We found that power consumption can be broken into two types: inactive power consumed when switches and routers are at zero-load ( $P_{\text{inactive}}$ , which includes both dynamic



Figure 3.7: Switch and router power with varying duty cycle.

and static power), and active power. The active power, as shown in Section 3.3.3, is proportional to the amount of data transmitted. Because power scales linearly with the amount of data movement, we model the marginal energy to transmit a single flit of data (flit energy,  $E_{\rm flit}$ ) by dividing active energy by the number flits transmitted in the testbench:

$$E_{\text{flit}} = \frac{(P - P_{\text{inactive}}) T_{\text{testbench}}}{\# \text{flit}}$$
(3.1)

While simulating an end-to-end application, we track the number of flits transmitted at each switch and router in the network, as well as the number of switches and routers allocated by place and route. We assume unallocated switches and routers are perfectly power-gated, and do not consume energy. The total network energy for an application on a given network  $(E_{\text{net}})$  can be computed as:

$$E_{\text{net}} = \sum_{\text{allocated}} P_{\text{inactive}} T_{\text{sim}} + E_{\text{flit}} \# \text{flit}, \tag{3.2}$$

where  $P_{\text{inactive}}$ ,  $E_{\text{flit}}$ , and #flit are tabulated separately for each network resource.

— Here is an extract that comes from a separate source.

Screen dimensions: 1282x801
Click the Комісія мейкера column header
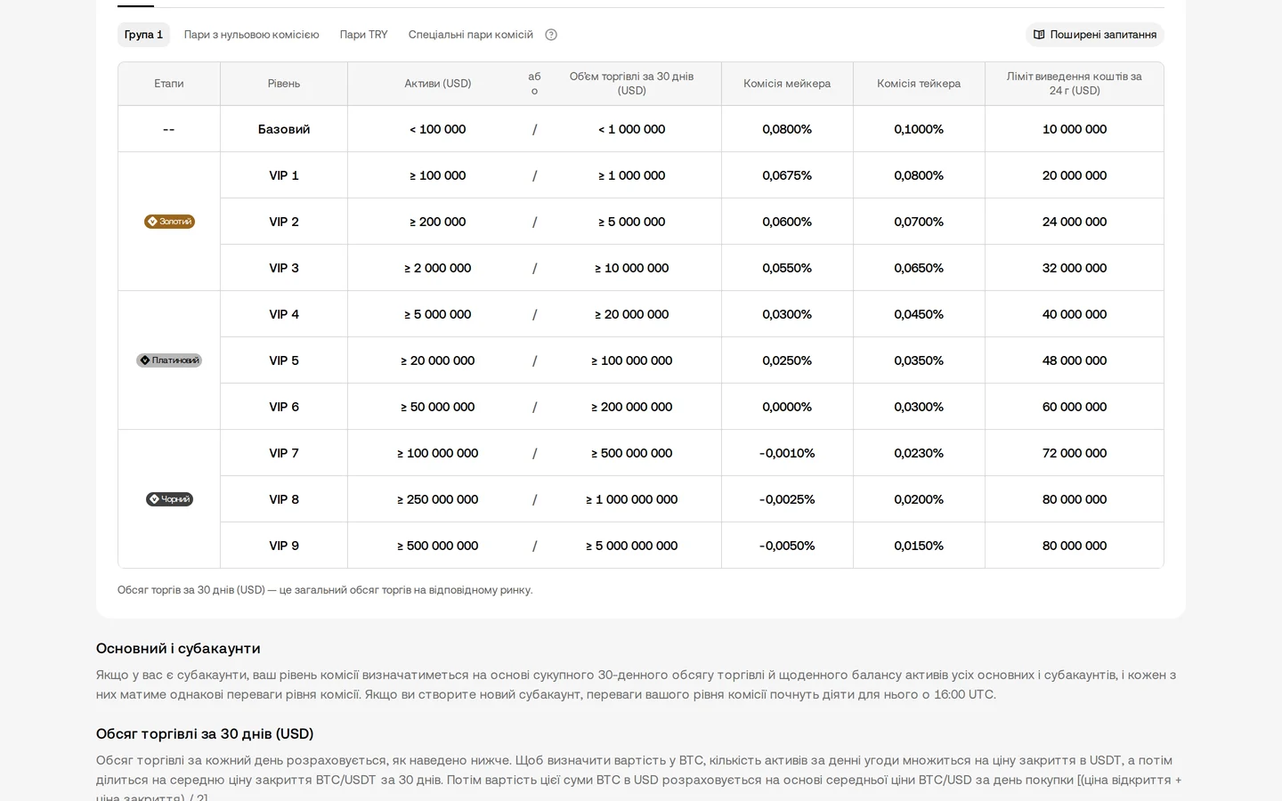click(787, 84)
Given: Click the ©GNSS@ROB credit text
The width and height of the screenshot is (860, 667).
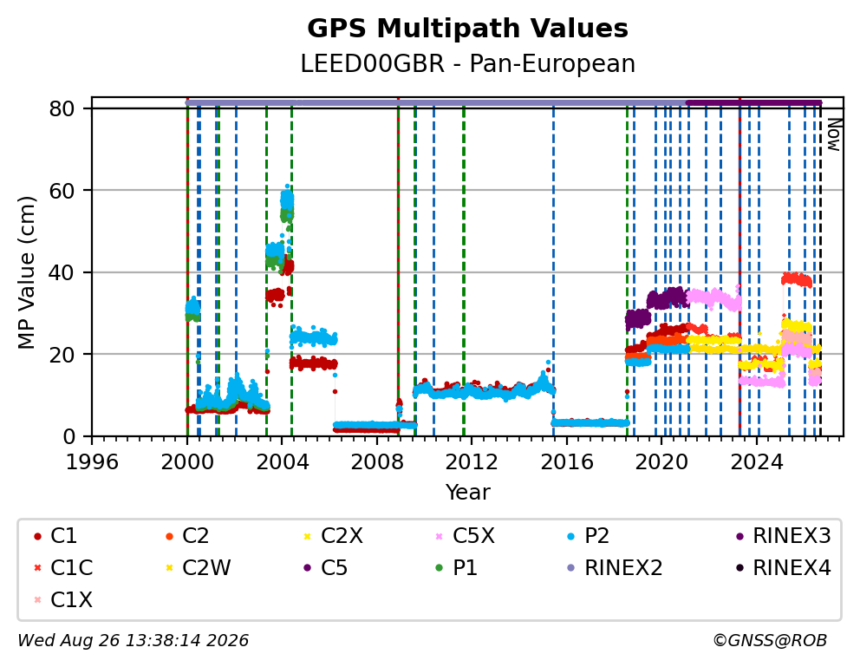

Figure 3.10 shows that switch and router power scale linearly with the rate of data transmission, but that there is non-zero power at zero-load. For simulation, the duty cycle refers

to the amount of offered traffic, not accepted traffic. Because our router uses a crossbar without speedup [?], the testbench saturates the router at 60% duty cycle when providing uniform random traffic. Nonetheless, router power still scales linearly with accepted traffic.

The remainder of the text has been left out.